DATASET START

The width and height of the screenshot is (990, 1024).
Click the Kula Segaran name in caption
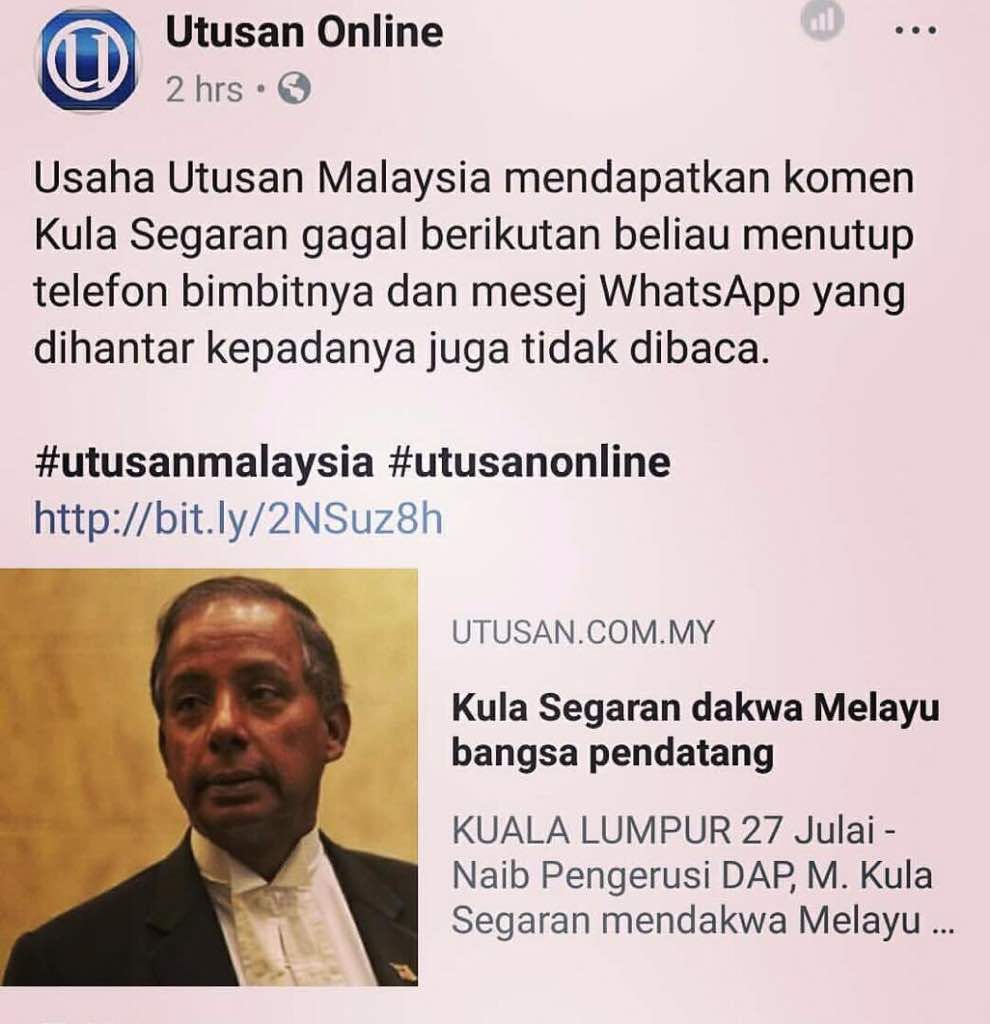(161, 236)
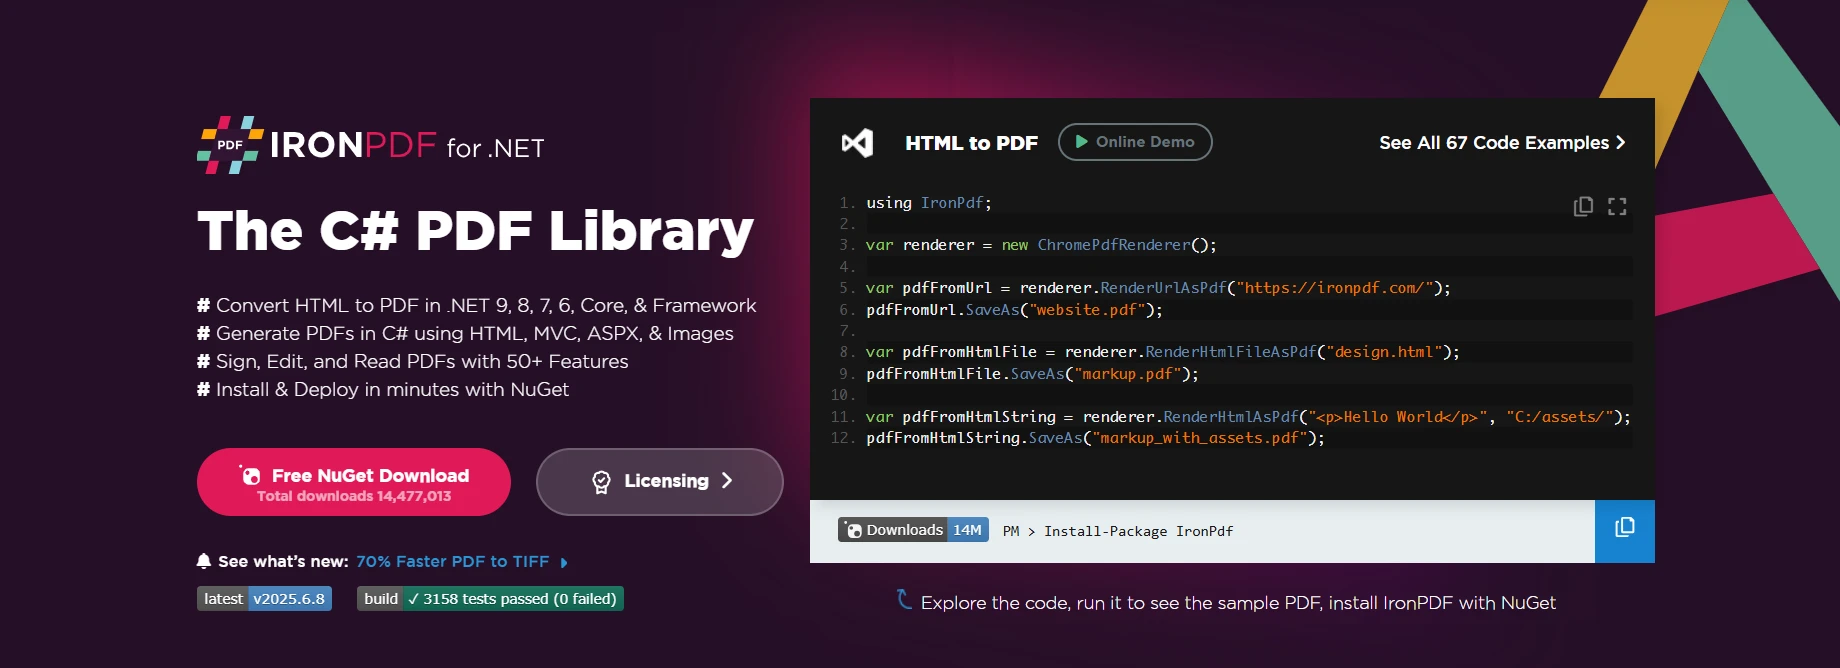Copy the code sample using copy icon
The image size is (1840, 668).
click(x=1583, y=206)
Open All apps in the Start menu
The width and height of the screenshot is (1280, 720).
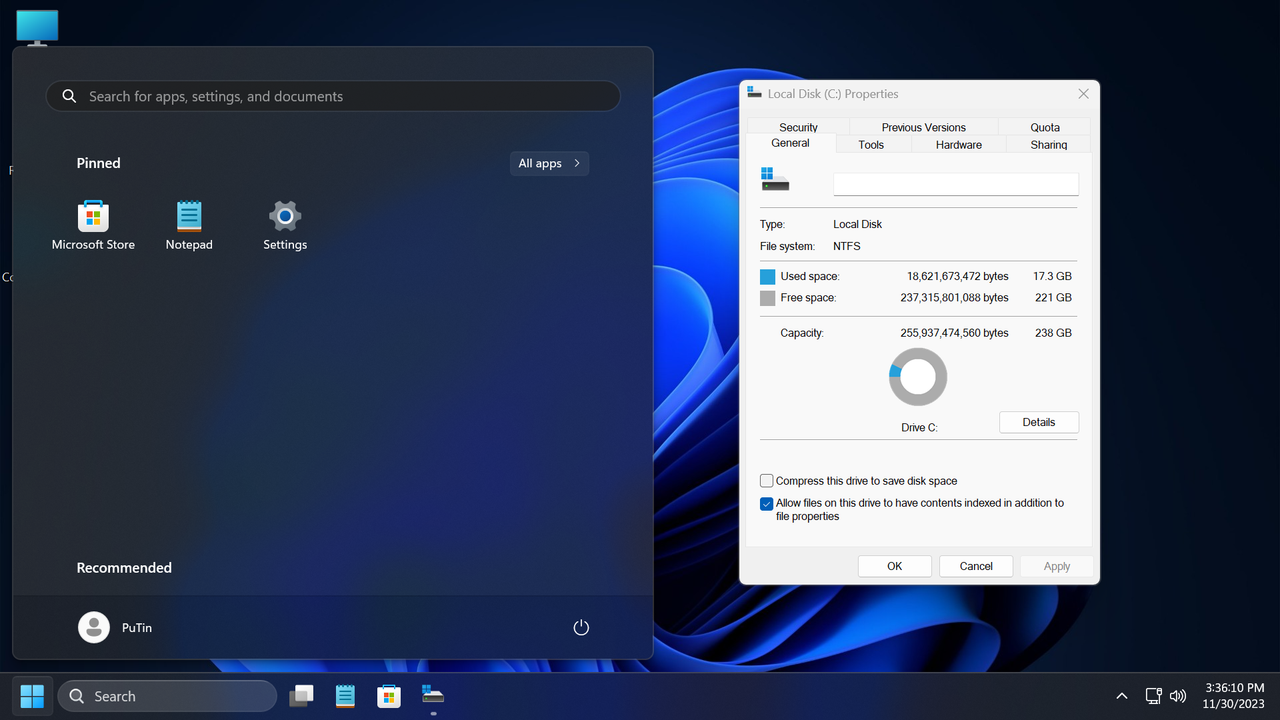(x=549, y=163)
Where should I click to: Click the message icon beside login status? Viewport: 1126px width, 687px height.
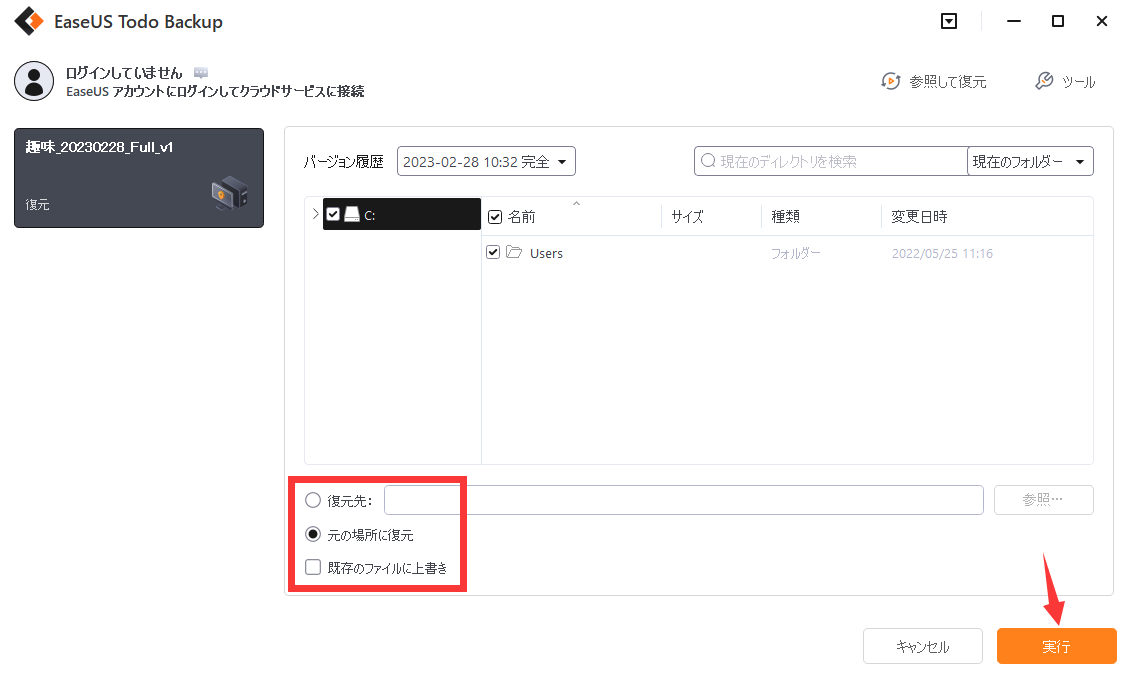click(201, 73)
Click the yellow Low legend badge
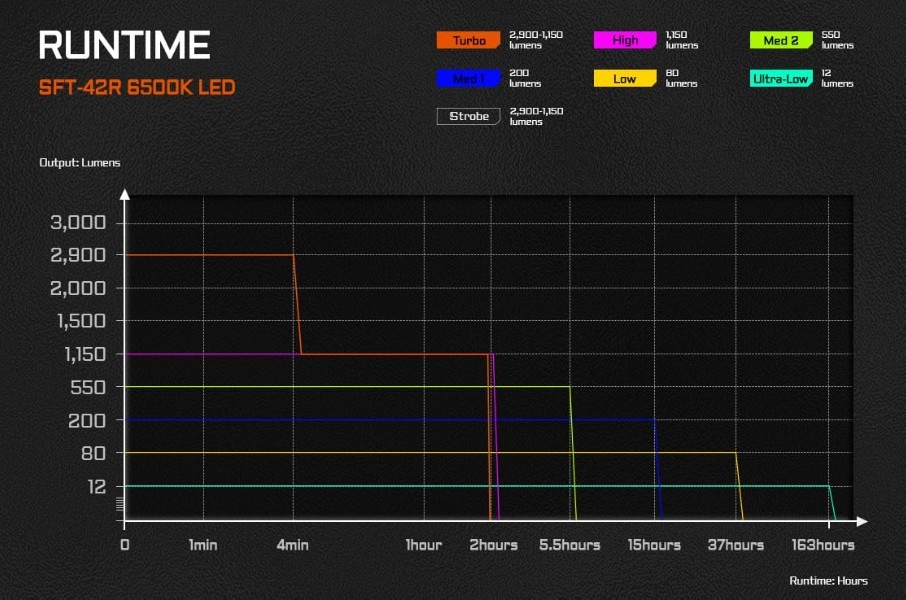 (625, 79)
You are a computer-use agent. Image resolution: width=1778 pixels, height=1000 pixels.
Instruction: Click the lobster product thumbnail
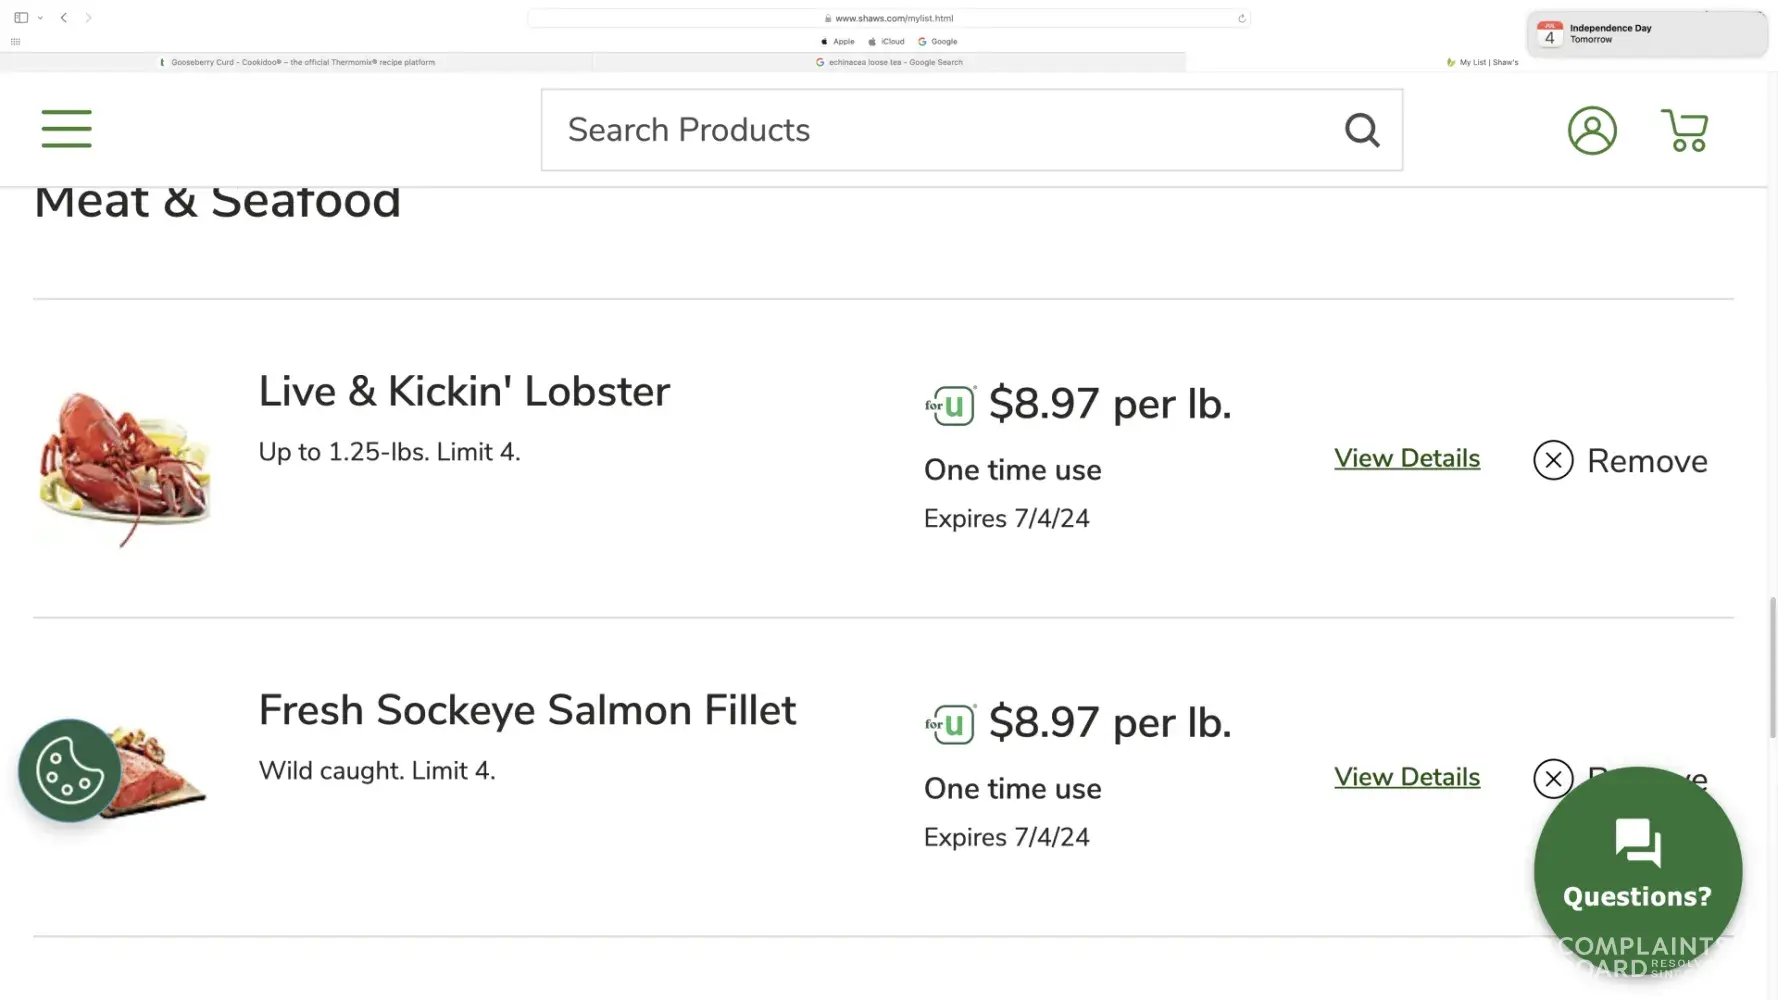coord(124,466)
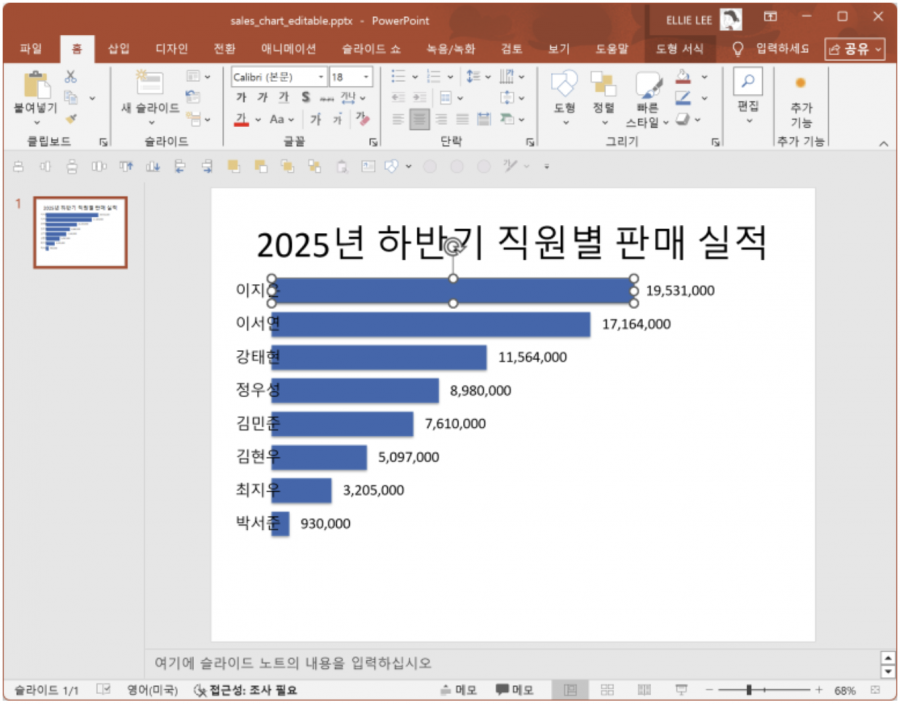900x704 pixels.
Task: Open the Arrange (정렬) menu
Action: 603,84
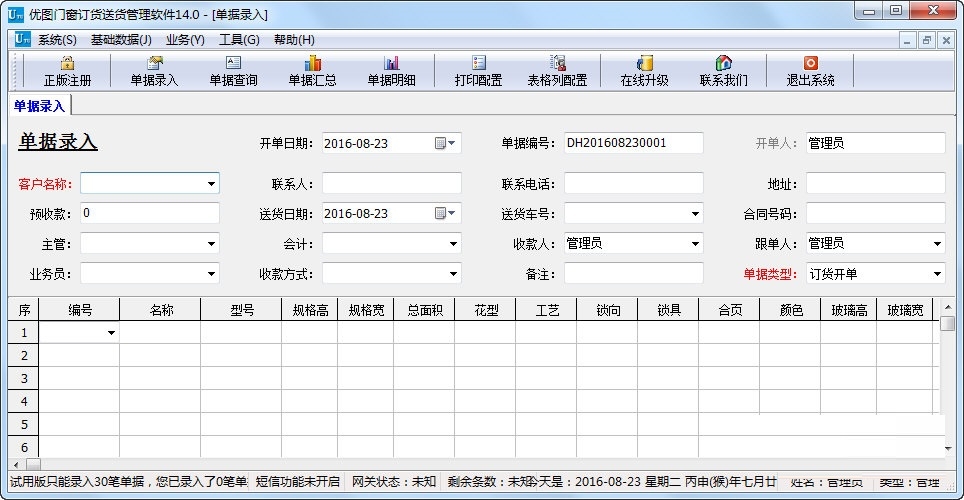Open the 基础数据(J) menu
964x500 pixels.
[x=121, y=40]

DATASET END

From the line containing "Click the yellow Low legend badge" down to the last line of the entries above, set down every line exactly. Omit all pictures.

Click the yellow Low legend badge
 (625, 79)
You are a computer-use agent. Image resolution: width=1778 pixels, height=1000 pixels.
Instruction: Click the lobster product thumbnail
coord(124,466)
900x704 pixels.
Task: Open the Arrange (정렬) menu
Action: 603,84
Open the 基础数据(J) menu
964x500 pixels.
[x=121, y=40]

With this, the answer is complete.